Here I am match drilling the holes from the vertical stabilizer forward spar attach plate into the vertical stabilizer forward spar.  I had to introduce a 1/8" shim between these two surfaces to get the vertical stabilizer to be truly vertical.  I guess this is nothing unusual, because it is called out in the plans.
Next, I had to drill the 4 bolt holes through the bottom of the vertical stabilizer's rear spar.  These get matched drilled via holes that were drilled prior in the tail tie-down.  This presented an access issue since the tail tie-down was already riveted into the tail cone..  I had to use my right angle attachment and drill in the blind through the aft fuselage access point.  This was a real pain the behind.
I installed the rudder and made a few adjustments to the rod-end bearings lengths to get smooth rudder movement and the minimal gap between the vertical stabilizer and ruder surfaces.
I had previously fabricated and installed these rudder stops.  That turned out to be a bad idea!  Although, as the picture shows, they work very well, they allowed to much rudder movement.  The plans call for 35% to both sides.  I ended up drilling these out and fabricating a new set.
September 19-30, 2007: (1.0 hr)   

Removed the empennage from the fuselage.  Deburred, cleaned, and primed all the parts that I had only match drilled prior.

 

Hard to see, but this is a bunch of parts painted primer green.

 

I riveted the attach plate and spacer to the vertical stabilizer.  This can now be stored away.
February 2-9, 2008: (2.0 hr)   

I hear that sealing off the area where the aileron push rods enter the fuselage really helps in keeping the interior warm, so I decided fabricate and install some aileron boots.

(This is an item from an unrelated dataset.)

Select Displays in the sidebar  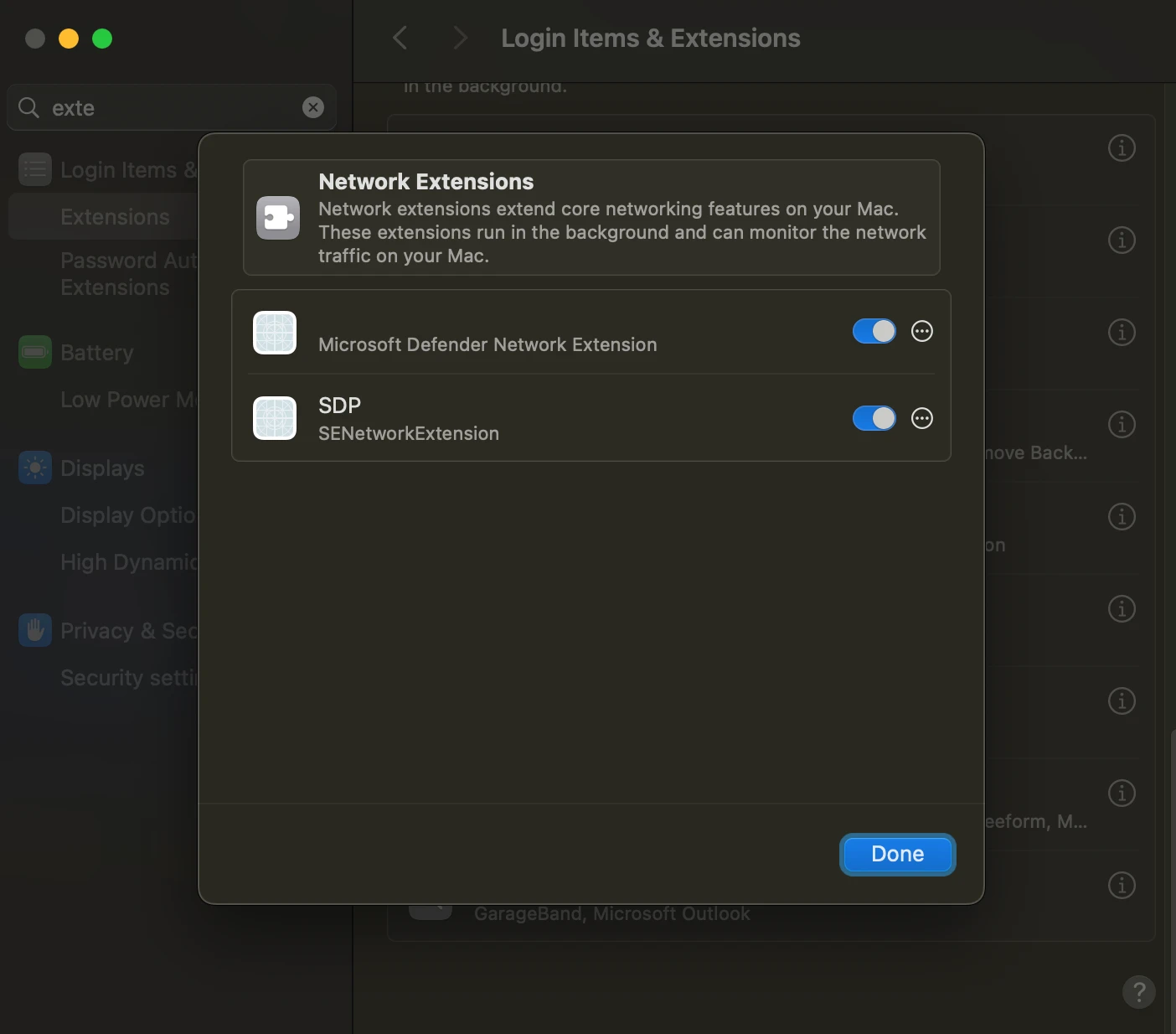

Some mounting plates were cut out of .040 aluminum to match the openings on either side of the fuselage.  Next, the fuselage was drilled for four nut-plates to hold the mounting rings in place.  I decided to put the nut-plates on the inside of the fuselage and have the screw heads on the outside.  I could of done it the other way around... I do not think it matters much.  Either side will be accessible if I need to replace the boots.

 

 

Here is the mounting ring and aileron boot installed on the left side.  I bought the boots pre-made from Abby at FlightLine Interiors (http://www.flightlineinteriors.com/).  They would have been simple to make, but I have enough stuff to do and did not want to deal with sewing.

I added some RTV between the attach ring and the fuselage to get a nice tight seal.